Heh.  Well, reading the x86 bus_dma implementation (amd64 doesn't seem
to have a separate bus_dma implementation of its own) leads me to think
it has no such issues; all POSTREAD does there is copy from the bounce
buffer (if the transfer is bounced) and issue an lfence memory barrier.
(Hmm, I wonder if the memory barrier needs to be before the memcpy)

/~\ The ASCII Mouse
\ / Ribbon Campaign
 X  Against HTMLmo...@rodents-montreal.org
/ \ Email!   7D C8 61 52 5D E7 2D 39  4E F1 31 3E E8 B3 27 4B


Re: Access to DMA memory while DMA in progress?

2017-10-27 Thread Eduardo Horvath
On Fri, 27 Oct 2017, Mouse wrote:

> I would like to read the DMA buffer while DMA is still going on.  That
> is, I have a buffer of (say) 64K and the hardware is busily writing
> into it; I want to read the buffer and see what the hardware has
> written in the memory it has written and what used to be there in the
> memory it hasn't.  I'm fine if the CPU's view lags the hardware's view
> slightly, but I do care about the CPU's view of the DMA write order
> matching the hardware's: that is, if the CPU sees the value written by
> a given DMA cycle, then the CPU must also see the values written by all
> previous DMA cycles.  (This reading is being carried out from within
> the kernel, by driver code.  I might be able to move it to userland,
> but it would surprise me if userland could do something the kernel
> can't.)

This is all very hardware dependent.

Make sure you map that area with the BUS_DMA_COHERENT flag.  It will 
disable as much caching as possible on those sections of memory, and on 
some hardware may be required or the CPU won't be able to read the data 
until the segment is bus_dmamem_unmap()ped even with the bus_dmamap_sync() 
operations.

Many NICs do something like this.  They have a ring buffer the CPU sets up 
with pointers to other buffers to hold incoming packets.  When a packet 
comes in the NIC writes out the contents and then updates the pointer to 
indicate DMA completion.  The CPU then swaps the pointer with one pointing 
to an empty buffer.

> 
> But I'm not sure what sort of sync calls I need to make.  Because of
> things like bounce buffers and data caches, I presumably need
> bus_dmamap_sync(BUS_DMASYNC_POSTREAD) somewhere in the mix, but it is
> not clear to me how/when, nor how fine-grained those calls can be.  Do
> I just POSTREAD each byte/word/whatever before I read it?  How
> expensive is bus_dmamap_sync - for example, is a 1K sync significantly
> cheaper than four 256-byte syncs covering the same memory?  If I'm
> reading a bunch of (say) uint32_ts, is it reasonable to POSTREAD each
> uint32_t individually?  If I POSTREAD something that DMA hasn't written
> yet, will it work to POSTREAD it again (and then read it) after DMA
> _has_ written it?  Is BUS_DMA_STREAMING relevant?  I will be
> experimenting to see what seems to work, but I'd like to understand
> what is promised, not just what happens to work on my development
> system.
> 
> Of course, there is the risk of reading a partially-written datum.  In
> my case (aligned uint32_ts on amd64) I don't think that can happen.

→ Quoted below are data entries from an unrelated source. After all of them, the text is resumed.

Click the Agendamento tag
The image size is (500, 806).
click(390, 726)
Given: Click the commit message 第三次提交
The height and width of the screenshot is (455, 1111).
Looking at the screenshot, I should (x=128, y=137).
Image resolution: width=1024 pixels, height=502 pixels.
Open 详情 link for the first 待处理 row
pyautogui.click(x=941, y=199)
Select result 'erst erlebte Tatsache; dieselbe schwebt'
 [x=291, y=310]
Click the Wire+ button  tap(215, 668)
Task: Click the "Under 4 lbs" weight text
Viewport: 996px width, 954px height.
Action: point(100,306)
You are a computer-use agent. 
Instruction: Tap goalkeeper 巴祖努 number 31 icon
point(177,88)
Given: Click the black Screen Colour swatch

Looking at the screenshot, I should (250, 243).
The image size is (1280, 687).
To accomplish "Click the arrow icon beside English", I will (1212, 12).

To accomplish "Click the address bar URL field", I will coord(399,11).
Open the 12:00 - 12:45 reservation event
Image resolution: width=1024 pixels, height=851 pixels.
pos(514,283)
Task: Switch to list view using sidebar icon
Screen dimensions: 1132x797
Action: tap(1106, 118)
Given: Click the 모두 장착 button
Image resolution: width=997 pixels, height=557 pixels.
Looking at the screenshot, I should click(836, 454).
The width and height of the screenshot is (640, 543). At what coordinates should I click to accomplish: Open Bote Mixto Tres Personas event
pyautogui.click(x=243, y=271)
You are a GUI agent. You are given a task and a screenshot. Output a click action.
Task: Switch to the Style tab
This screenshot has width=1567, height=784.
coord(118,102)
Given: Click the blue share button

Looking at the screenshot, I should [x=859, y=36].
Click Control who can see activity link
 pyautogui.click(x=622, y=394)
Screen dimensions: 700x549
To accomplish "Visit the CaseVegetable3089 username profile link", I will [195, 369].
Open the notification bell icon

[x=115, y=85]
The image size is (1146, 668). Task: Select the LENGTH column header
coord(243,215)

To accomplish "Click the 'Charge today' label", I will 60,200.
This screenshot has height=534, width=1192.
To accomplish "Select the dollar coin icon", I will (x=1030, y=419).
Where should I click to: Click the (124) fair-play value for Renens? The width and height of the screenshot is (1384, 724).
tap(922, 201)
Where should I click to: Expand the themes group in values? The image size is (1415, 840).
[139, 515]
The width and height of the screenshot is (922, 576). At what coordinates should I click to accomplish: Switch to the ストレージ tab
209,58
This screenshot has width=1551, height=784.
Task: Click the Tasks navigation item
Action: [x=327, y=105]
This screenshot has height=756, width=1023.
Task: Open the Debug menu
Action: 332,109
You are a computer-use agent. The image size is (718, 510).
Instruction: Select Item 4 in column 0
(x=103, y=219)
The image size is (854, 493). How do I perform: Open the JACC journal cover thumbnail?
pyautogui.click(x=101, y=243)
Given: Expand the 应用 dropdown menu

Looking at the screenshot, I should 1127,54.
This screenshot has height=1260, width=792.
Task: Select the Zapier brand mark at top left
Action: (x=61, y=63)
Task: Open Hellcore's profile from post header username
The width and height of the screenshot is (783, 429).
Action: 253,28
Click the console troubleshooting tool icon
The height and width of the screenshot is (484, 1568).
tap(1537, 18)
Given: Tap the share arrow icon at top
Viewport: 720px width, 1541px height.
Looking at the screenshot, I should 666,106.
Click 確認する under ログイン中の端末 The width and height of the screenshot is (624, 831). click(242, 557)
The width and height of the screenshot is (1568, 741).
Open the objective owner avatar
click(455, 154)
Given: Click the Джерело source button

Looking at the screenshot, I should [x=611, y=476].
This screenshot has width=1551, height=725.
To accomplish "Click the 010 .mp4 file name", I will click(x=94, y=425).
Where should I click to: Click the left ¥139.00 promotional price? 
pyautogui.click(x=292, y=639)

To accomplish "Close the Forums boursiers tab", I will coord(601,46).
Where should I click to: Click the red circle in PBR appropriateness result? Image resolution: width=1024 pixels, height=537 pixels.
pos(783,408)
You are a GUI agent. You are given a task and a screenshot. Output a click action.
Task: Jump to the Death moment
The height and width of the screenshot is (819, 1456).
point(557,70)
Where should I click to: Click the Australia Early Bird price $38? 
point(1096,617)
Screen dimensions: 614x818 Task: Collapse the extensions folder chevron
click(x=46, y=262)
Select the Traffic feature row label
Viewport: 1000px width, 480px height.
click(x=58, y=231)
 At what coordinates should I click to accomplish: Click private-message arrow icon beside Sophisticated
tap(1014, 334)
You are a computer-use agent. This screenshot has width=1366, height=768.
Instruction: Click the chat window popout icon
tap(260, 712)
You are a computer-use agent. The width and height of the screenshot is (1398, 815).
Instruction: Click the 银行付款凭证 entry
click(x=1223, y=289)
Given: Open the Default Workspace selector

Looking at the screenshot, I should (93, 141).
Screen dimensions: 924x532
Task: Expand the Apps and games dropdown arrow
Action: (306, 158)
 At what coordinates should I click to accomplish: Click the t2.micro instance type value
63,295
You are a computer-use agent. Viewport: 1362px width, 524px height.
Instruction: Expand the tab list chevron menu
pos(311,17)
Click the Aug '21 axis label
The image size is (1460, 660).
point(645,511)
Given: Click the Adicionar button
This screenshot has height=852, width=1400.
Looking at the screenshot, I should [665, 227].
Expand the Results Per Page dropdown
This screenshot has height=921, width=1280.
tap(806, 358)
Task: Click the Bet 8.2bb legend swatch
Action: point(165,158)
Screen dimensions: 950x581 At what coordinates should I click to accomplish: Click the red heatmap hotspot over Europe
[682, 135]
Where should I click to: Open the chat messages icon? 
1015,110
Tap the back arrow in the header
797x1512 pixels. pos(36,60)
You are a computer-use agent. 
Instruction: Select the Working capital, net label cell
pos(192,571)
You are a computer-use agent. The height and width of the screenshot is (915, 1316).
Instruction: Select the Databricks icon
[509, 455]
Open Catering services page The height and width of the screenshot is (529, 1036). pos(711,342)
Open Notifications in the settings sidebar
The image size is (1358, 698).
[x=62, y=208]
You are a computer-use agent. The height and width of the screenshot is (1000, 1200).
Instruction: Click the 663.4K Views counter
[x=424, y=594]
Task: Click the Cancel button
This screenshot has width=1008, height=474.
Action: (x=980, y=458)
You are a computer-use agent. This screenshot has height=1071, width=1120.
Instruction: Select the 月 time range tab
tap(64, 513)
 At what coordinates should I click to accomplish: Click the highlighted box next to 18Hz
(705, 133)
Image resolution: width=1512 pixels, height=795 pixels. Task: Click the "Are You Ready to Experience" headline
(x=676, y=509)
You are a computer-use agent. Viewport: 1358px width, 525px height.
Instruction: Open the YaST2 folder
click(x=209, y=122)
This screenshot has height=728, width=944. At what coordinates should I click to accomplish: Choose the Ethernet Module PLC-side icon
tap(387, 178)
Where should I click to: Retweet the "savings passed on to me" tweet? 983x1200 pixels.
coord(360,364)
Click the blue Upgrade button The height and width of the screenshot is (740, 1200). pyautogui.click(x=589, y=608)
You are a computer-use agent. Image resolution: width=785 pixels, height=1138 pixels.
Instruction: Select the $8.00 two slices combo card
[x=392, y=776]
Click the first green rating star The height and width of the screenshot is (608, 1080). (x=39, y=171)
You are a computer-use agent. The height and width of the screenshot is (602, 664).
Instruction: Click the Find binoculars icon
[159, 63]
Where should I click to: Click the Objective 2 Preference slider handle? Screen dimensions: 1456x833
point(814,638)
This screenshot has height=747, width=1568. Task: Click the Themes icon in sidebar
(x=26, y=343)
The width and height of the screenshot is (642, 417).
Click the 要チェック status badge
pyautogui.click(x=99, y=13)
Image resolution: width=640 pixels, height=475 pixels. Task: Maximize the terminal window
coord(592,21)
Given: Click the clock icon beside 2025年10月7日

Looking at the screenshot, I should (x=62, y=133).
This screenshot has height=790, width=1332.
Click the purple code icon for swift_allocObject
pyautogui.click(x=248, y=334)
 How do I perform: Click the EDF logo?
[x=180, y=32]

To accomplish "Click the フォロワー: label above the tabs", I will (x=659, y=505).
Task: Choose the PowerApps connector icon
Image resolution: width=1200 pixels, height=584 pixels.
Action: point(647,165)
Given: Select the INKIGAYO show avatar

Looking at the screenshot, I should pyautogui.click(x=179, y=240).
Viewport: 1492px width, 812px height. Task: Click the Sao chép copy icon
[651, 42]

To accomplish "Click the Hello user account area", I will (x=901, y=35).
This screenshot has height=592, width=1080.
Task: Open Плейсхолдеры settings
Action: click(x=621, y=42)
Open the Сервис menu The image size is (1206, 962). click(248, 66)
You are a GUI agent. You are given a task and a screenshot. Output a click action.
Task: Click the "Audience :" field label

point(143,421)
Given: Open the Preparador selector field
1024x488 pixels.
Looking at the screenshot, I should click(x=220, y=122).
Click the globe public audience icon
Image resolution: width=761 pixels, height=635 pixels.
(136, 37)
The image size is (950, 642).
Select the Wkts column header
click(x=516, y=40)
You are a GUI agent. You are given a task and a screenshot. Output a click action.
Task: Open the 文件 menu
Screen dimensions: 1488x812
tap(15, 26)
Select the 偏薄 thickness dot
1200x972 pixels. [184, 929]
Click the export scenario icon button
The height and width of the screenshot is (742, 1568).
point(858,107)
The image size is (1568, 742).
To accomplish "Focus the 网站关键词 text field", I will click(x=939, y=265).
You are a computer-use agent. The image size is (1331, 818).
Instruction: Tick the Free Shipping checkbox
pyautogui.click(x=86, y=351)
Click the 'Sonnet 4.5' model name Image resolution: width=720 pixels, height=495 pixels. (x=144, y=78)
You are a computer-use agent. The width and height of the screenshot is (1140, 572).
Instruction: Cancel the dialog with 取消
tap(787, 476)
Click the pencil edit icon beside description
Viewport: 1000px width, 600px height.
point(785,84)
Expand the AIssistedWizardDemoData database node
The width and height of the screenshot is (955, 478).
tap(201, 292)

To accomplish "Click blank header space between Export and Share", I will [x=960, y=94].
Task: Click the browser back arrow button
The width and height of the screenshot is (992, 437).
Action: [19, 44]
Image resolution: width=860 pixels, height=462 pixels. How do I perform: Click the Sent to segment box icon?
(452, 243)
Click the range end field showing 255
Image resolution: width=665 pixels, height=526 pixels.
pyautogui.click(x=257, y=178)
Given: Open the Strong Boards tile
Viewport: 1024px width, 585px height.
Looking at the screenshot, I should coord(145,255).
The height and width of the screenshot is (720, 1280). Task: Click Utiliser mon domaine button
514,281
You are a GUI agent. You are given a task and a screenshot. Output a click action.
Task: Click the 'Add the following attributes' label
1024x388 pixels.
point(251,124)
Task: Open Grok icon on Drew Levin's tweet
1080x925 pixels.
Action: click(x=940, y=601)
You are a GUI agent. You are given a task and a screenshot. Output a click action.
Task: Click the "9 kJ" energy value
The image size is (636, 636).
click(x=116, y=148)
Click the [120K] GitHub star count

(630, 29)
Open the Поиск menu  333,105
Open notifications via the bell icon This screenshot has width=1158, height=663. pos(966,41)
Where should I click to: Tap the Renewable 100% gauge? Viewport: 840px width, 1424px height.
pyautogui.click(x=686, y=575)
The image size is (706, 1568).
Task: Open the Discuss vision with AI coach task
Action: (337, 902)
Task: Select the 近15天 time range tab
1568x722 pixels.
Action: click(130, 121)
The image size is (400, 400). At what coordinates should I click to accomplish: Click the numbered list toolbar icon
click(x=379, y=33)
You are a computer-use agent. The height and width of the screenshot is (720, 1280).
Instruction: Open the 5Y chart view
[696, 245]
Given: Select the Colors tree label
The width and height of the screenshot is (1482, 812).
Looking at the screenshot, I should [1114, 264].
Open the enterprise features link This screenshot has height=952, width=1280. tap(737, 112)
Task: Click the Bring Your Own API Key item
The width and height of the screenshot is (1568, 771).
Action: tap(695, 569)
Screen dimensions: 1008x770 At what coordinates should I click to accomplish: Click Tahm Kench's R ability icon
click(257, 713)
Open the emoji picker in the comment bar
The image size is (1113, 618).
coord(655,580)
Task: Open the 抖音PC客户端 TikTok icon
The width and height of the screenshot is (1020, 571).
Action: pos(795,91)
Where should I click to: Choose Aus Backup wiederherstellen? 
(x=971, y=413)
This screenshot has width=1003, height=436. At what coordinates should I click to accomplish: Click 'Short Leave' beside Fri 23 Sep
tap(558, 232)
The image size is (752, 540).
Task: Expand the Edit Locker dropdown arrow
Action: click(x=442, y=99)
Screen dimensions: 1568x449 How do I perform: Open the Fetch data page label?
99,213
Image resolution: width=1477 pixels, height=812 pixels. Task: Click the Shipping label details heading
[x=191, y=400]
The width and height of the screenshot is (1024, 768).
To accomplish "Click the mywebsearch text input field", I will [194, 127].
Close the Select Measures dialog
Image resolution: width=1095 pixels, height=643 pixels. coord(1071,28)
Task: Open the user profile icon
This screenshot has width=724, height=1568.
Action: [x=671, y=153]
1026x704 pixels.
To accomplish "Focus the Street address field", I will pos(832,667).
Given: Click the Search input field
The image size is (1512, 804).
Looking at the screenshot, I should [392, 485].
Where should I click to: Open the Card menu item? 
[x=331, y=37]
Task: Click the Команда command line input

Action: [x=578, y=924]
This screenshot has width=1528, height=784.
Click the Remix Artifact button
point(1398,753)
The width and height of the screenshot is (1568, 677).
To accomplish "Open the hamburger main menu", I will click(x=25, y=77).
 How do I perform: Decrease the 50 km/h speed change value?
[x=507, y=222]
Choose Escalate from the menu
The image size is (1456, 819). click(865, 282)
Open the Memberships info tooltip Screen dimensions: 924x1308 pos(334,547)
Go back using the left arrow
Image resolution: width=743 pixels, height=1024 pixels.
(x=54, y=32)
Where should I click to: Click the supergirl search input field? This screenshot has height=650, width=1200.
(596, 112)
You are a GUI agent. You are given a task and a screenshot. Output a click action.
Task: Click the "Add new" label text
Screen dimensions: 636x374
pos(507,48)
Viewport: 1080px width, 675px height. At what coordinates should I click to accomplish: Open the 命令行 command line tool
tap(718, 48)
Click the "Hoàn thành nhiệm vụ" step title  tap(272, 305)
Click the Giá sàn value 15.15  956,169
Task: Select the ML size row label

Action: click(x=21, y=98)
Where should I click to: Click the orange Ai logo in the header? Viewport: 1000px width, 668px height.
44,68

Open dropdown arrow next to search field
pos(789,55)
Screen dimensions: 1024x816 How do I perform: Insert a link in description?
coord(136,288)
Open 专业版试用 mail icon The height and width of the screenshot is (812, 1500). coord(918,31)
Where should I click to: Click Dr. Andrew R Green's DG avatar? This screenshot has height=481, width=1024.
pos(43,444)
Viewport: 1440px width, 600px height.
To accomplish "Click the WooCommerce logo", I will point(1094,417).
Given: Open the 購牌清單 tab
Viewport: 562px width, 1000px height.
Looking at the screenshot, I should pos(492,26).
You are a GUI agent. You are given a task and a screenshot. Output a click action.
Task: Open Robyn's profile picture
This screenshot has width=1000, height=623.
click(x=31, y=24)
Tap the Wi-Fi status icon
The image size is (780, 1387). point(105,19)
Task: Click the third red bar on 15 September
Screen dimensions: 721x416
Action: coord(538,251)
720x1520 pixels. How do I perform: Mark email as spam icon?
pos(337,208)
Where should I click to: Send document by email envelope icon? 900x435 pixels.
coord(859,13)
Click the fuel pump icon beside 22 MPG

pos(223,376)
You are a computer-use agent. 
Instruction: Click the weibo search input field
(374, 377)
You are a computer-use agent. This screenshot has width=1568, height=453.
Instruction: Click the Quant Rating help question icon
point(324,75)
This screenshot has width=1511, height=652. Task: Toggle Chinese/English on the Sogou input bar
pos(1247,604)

You want to do a bus_dmamap_sync(BUS_DMASYNC_POSTREAD) for each... let's 
call it a snapshot.  It will try to provide the CPU a consistent view of 
that section of memory at the time the sync call is made.

The cost of these operations is very hardware dependent.  On some machines 
the bus_dmamem_map() operation with or without the BUS_DMA_COHERENT flag 
will turn off all caches and the bus_dmamap_sync() calls are noops.

On hardware that has an I/O cache, bus_dmamap_sync() may need to flush it 
first to get the DMA data into the coherency domain.

If there's a CPU cache that has not been disabled for that secion of 
memory, bus_dmamap_sync() may need to invalidate it.

In the NIC example above, you map the ring buffer with BUS_DMA_COHERENT, 
fill it up and do a bus_dmamap_sync(BUS_DMASYNC_PREREAD).  When you want 
to read it (usually after getting an interrupt) you do 
bus_dmamap_sync(BUS_DMASYNC_POSTREAD) before doing the read.

I have long argued that we should also have bus_dma accessor functions 
like the ones used by bus_dma to access device registers.  They can do fun 
things like fixing up alignment and endianness swapping without having to 
litter the driver with code only needed for certain hardware.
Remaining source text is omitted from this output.